Mapping Embodiment in the Early Modern West: Shakespeare and Cosmopolitanism

Wednesday, April 30, 2014
4:00 pm PDT

Little Theater, Macgowan Hall
245 Charles E. Young Dr., East

Early Modern Cosmopolitanisms Lecture

—Valerie Traub, University of Michigan


During Shakespeare’s lifetime, cartography underwent a revolution, and characters in his plays use and refer to maps in ways that would have been unimaginable fifty years before. But what kinds of maps would Shakespeare have seen, and what effects did they have on his vision of the world? Traub’s presentation argues that Shakespeare’s engagement with cartography extends beyond the use of map and globe metaphors to encompass a conceptual orientation that he shares with early modern cartographers. Shakespeare’s “cartographic consciousness,” Traub argues, is a profoundly global and cosmopolitan one, concerned not mainly with the nationalist mapping of England, but with negotiating a tension between similarity and difference in inhabitants of Europe and beyond.

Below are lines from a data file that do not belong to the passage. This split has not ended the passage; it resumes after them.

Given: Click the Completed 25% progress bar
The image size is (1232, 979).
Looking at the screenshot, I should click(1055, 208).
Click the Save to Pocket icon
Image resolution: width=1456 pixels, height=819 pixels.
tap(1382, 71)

Valerie Traub is the Frederick G. L. Huetwell Professor of English and Women’s Studies at the University of Michigan. She is the author of The Renaissance of Lesbianism in Early Modern England (2002), Desire & Anxiety: Circulations of Sexuality in Shakespearean Drama (1992), and the forthcoming Making Sexual Knowledge: Thinking Sex with the Early Moderns (University of Pennsylvania Press). She has co-edited two volumes, including Gay Shame (2009), and has most recently published “The New (Un)Historicism in Queer Studies” in PMLA (January 2013). She is currently the Dibner Distinguished Fellow in the History of Science & Technology at the Huntington Library.